Solution européenne : notification des besoins des deux marines à l’AED. Il serait surprenant de ne pas viser la réussite du programme FREMM. Pourquoi pas un PREMM (PatRouilleur Européenn Multi-Mission) ? Ces navires remplissent une large gamme de mission, c’est un fait bien connu. Et le besoin est grand en Europe. Italie, Espagne, Portugal pour ne citer qu’eux ont aussi des besoins pour des navires de surveillance et de souveraineté.

 La Royal Navy a besoin de pétroliers-ravitailleurs ?

La Royal Navy n’aura surement pas les moyens de remplacer ses pétroliers ravitailleurs dans le format actuellement exploré dans le programme MARS.

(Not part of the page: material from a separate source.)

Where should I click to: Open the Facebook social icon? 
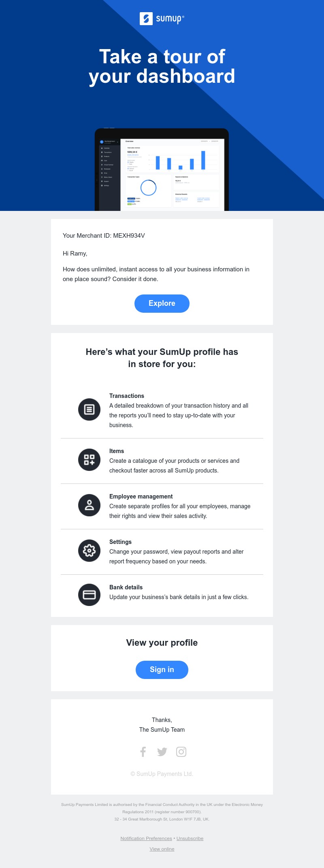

Solution européenne : faire connaître le marché à l’Agence Européenne de Défense (AED) pour trouver un partenaire européen dans la même situation... Comme la France. Les choix techniques changeront sûrement. Il se pourrait même que les navires soient "originaux". Il est fortement possible que les fonctions de pétroliers-ravitailleurs et de navires ateliers soient réunies. Mais à l’image du programme JSS canadien, seront-ils des "demi-TCD" ?

Et pour aller plus loin, il faudrait lancer une réflexion sur une flotte européenne de pétroliers ravitailleurs. Elle pourrait être conçue et mise en œuvre pour le seul besoin d’entraînement des forces dans les eaux européennes. Les océans restant la pleine souveraineté des marines océaniques...

Il est de plus en plus courant de voir que le Royaume-Uni, acculé dans une attitude très eurosceptique aurait tout à gagner à jouer le potentiel européen. Ce serait pragmatique mais paradoxal pour ce pays. De plus, c’est les dégâts non maîtrisés de la relation "spéciale" avec les USA qui pourrait les convaincre. On reste suspendu aux discussions sur la sécurité nationale outre Manche qui pourraient accoucher d’un livre blanc, plus européen. Et de nouvelles avancées dans l’Europe de la défense. Du moins espérons le.

Si jamais les britanniques doutaient des avantages, peut être faudrait-il leur rappeler que chaque jour, un peu plus, la Marine Nationale française confirme un peu plus sa stature de première marine d’Europe.